Sauper vuelve al continente africano y se centra esta vez en la República de Sudán del Sur, otro país nacido de las aspiraciones de soberanía… extranjeras. Allí, tentados por sus recursos naturales y amparados en una ‘alegalidad’ muy conveniente, las grandes corporaciones se marcan un pulso colonial a costa del interés general y las escasas posibilidades de desarrollo de un país al que serías incapaz de situar siquiera en el mapa. Y no es casualidad que así sea.

No temáis, aborígenes subdesarrollados. Venimos como amigos.

1.- Historia de una pasión, de Terence Davies

Profunda, triste, desesperanzada. El último Terence Davies es la perversión de una novela de las Brontë, el colmo de un personaje decimonónico. Pero es que la pasión de Emily Dickinson fue siempre una y sólo una: la muerte. Pensarla, imaginarla, anticiparla hasta extremos morbosos. De madrugada, a la hora del lobo. O tras un largo paseo del brazo de quién un día no estará. El único matrimonio que deseó fue el que ya había pactado de joven con esa eternidad a la que ella miraba a los ojos desde unos poemas que parecían compuestos con el musgo como colchón y la hiedra por almohada.

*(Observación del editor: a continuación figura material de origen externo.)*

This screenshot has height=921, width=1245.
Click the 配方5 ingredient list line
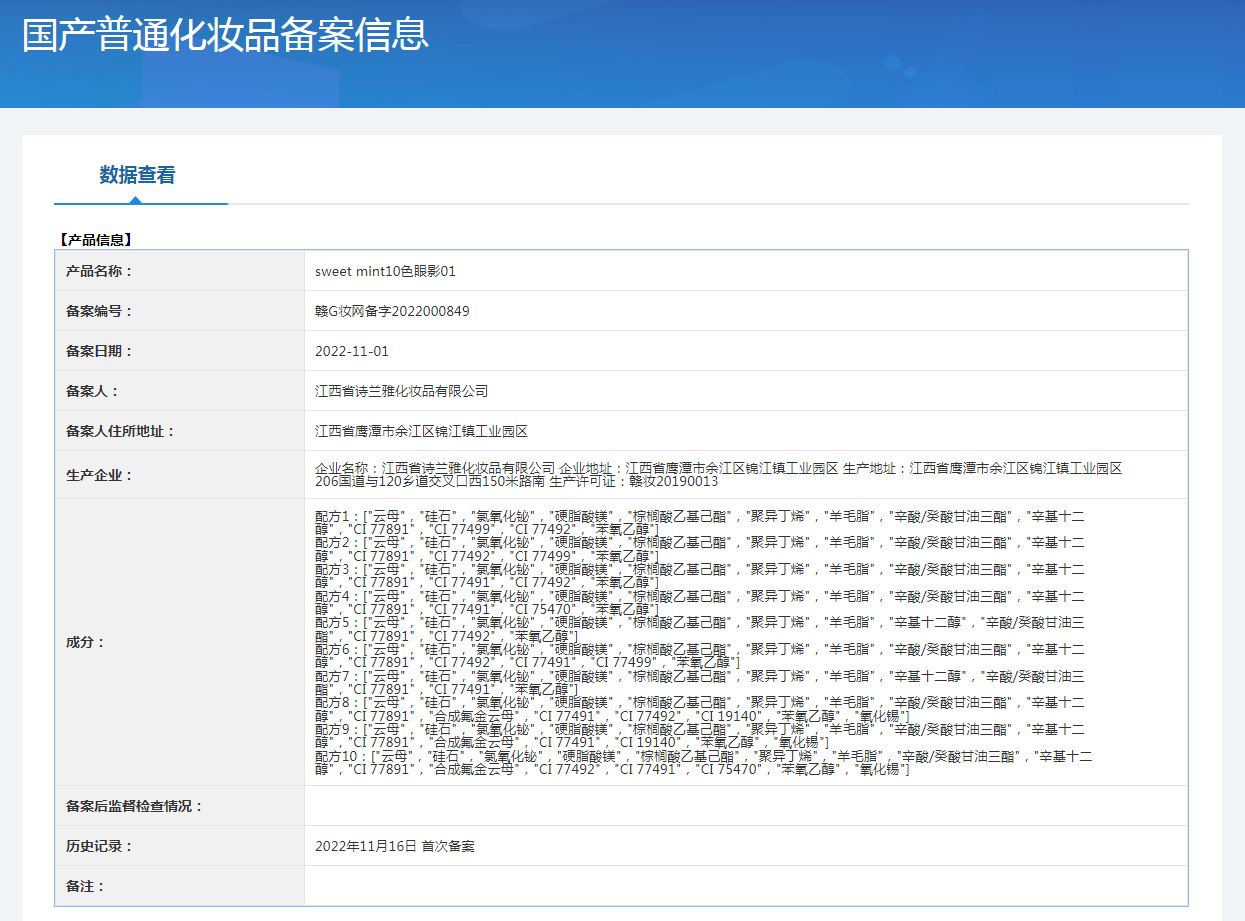pos(698,629)
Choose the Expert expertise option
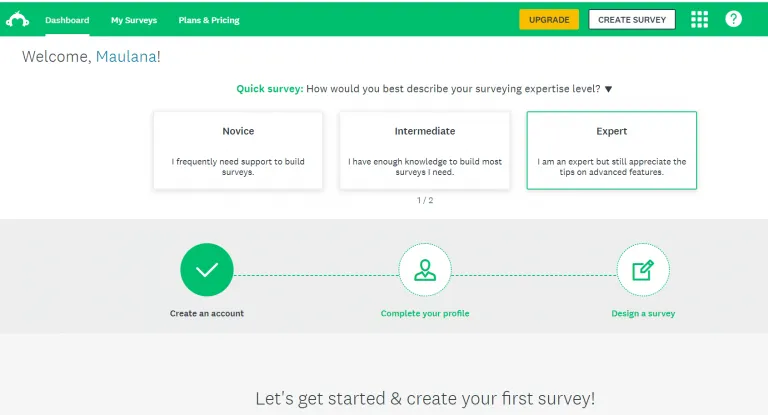Viewport: 768px width, 415px height. [x=611, y=150]
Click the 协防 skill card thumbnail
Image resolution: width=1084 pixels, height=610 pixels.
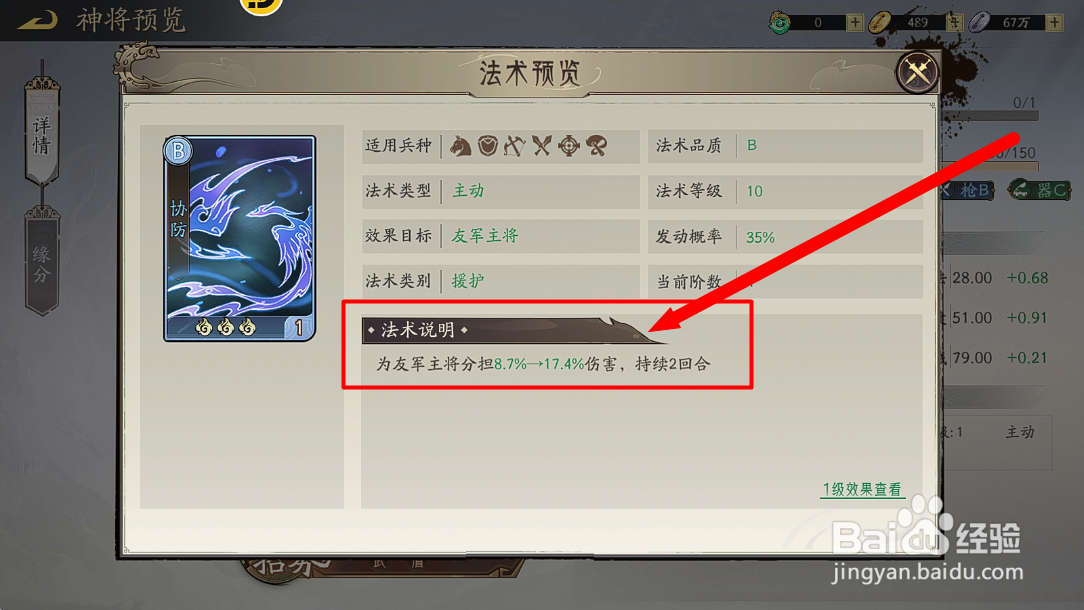(x=239, y=238)
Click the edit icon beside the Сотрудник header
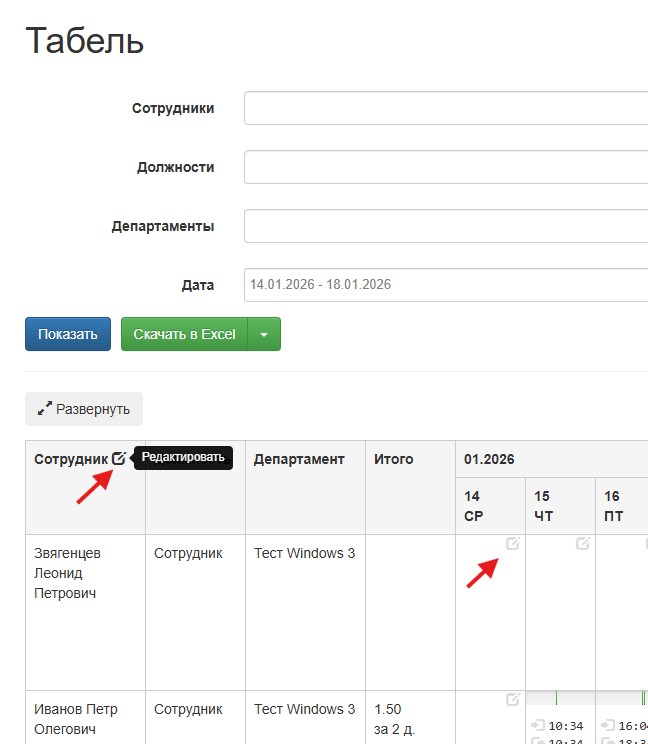 pos(119,458)
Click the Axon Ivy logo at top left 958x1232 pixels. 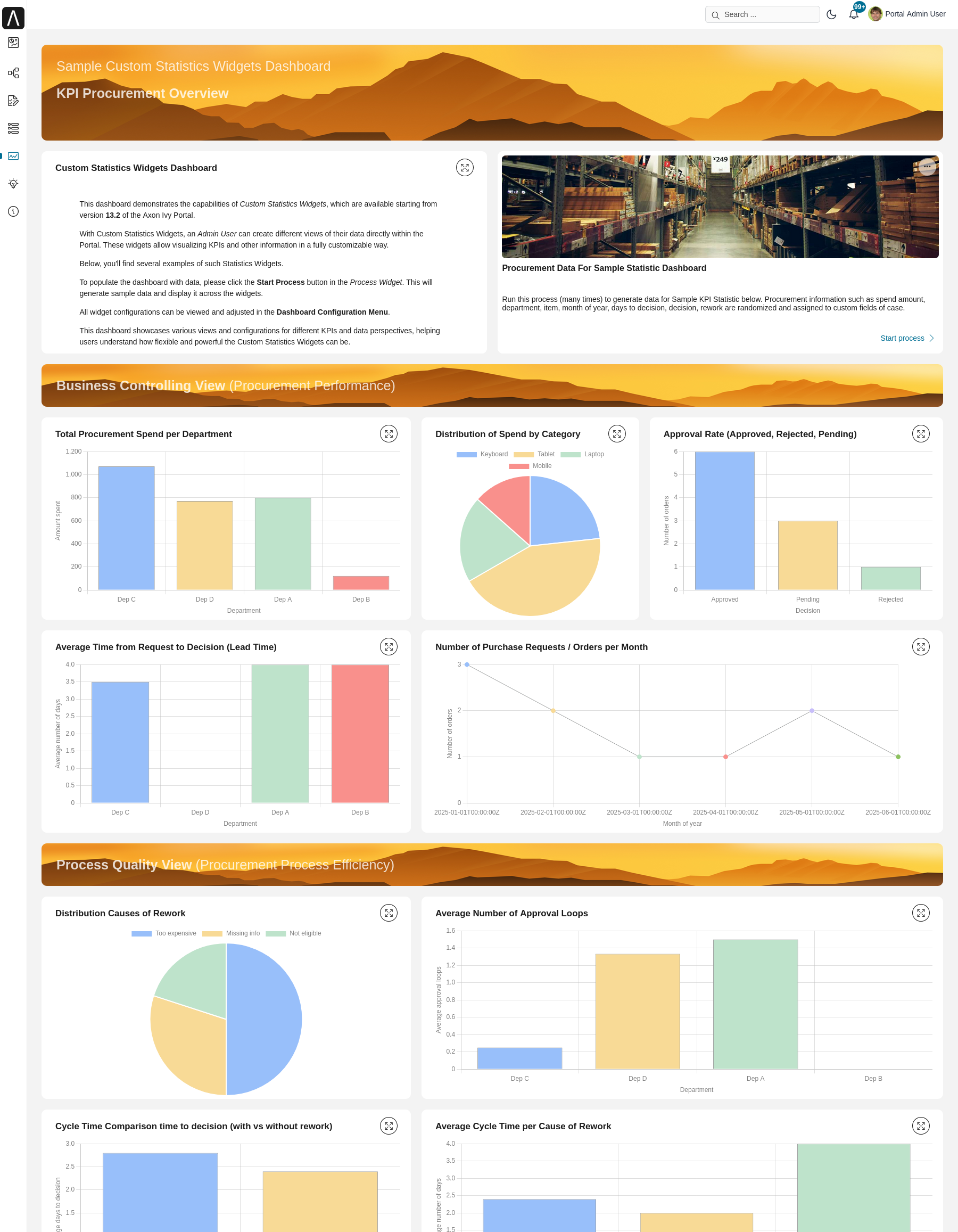[13, 18]
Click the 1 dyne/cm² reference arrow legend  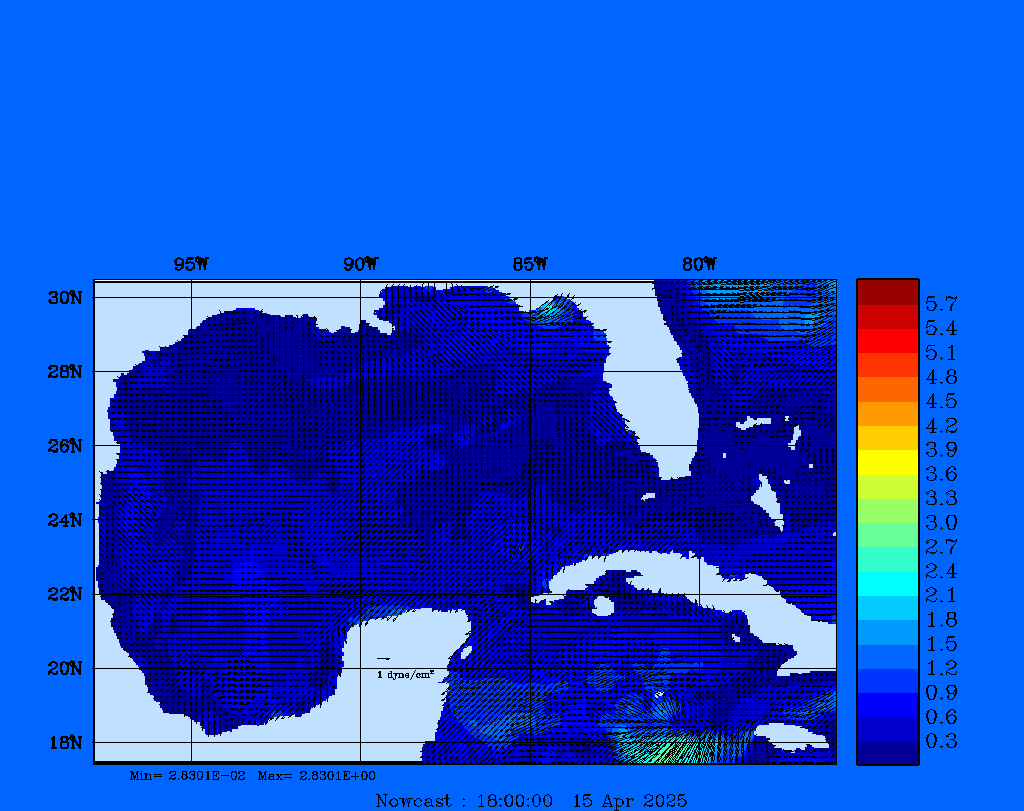coord(403,668)
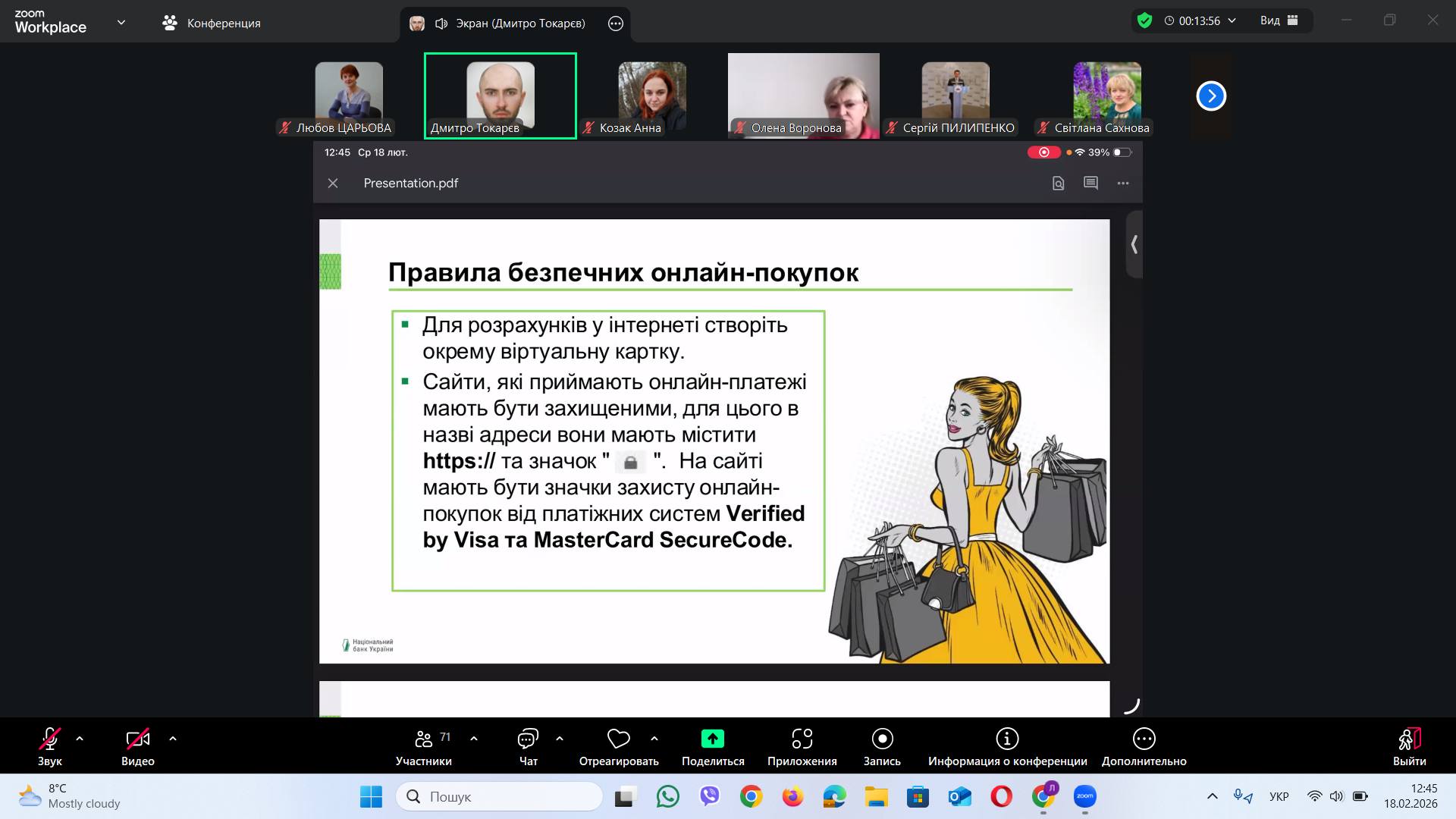The height and width of the screenshot is (819, 1456).
Task: Toggle recording with the Record button
Action: pos(882,747)
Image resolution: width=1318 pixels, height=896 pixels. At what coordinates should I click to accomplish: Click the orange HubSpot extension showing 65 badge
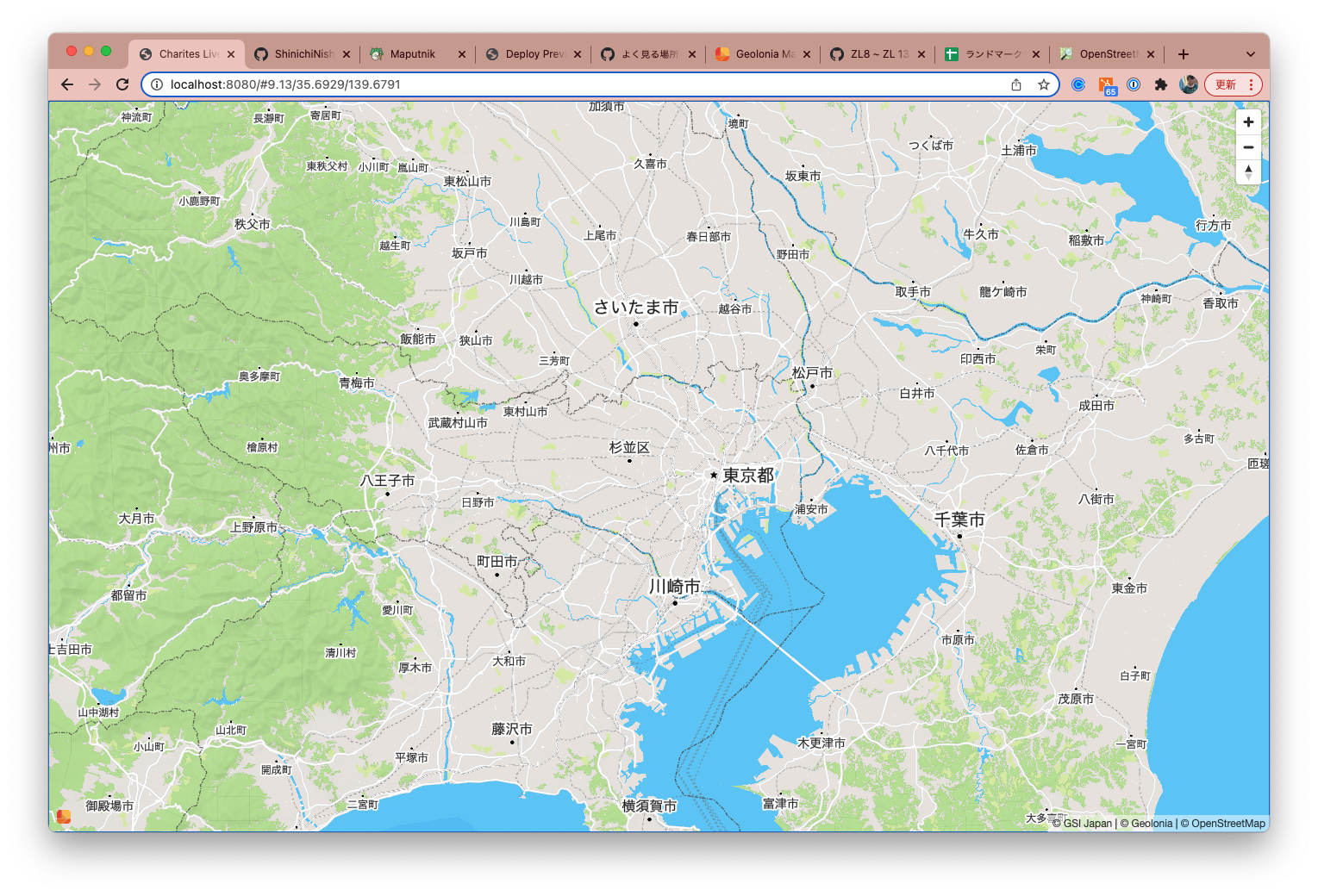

Por todo ello, Historia de una pasión ha sido el mejor filme-elegía del año. De un año en el que nos llegaron dos largos del septuagenario Davies: la presente y Sunset Song, confirmándolo como un genio del desafuero interior. De un cine empeñado en retratar lo privado con sumo pudor, como si un George Cukor revivido hubiese prescindido de los oropeles y el glamour para centrase en una mujer sola, no abandonada.